Data to process Block Start
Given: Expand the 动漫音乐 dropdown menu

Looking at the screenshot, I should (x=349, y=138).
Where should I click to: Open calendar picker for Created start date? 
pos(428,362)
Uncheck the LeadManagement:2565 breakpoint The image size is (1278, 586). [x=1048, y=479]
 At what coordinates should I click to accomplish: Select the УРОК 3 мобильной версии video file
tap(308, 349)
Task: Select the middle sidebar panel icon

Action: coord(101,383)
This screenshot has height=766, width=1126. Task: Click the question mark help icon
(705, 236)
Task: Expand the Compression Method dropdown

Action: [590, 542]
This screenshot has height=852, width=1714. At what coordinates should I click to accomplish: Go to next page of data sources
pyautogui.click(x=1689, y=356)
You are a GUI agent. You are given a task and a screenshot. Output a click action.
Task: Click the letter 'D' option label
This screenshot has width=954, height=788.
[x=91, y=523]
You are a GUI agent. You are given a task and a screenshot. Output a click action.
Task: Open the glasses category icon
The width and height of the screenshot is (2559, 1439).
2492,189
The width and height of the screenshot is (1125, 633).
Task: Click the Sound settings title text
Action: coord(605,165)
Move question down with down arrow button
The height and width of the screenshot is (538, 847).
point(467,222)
Data to process Block End
Work item:
All the lines above should appear again in the answer, exactly as written.

Exercise solution:
Given: Expand the 动漫音乐 dropdown menu

Looking at the screenshot, I should (x=349, y=138).
Where should I click to: Open calendar picker for Created start date? 
pos(428,362)
Uncheck the LeadManagement:2565 breakpoint The image size is (1278, 586). [x=1048, y=479]
 At what coordinates should I click to accomplish: Select the УРОК 3 мобильной версии video file
tap(308, 349)
Task: Select the middle sidebar panel icon

Action: coord(101,383)
This screenshot has height=766, width=1126. Task: Click the question mark help icon
(705, 236)
Task: Expand the Compression Method dropdown

Action: [590, 542]
This screenshot has height=852, width=1714. At what coordinates should I click to accomplish: Go to next page of data sources
pyautogui.click(x=1689, y=356)
You are a GUI agent. You are given a task and a screenshot. Output a click action.
Task: Click the letter 'D' option label
This screenshot has width=954, height=788.
[x=91, y=523]
You are a GUI agent. You are given a task and a screenshot. Output a click action.
Task: Open the glasses category icon
The width and height of the screenshot is (2559, 1439).
2492,189
The width and height of the screenshot is (1125, 633).
Task: Click the Sound settings title text
Action: coord(605,165)
Move question down with down arrow button
The height and width of the screenshot is (538, 847).
point(467,222)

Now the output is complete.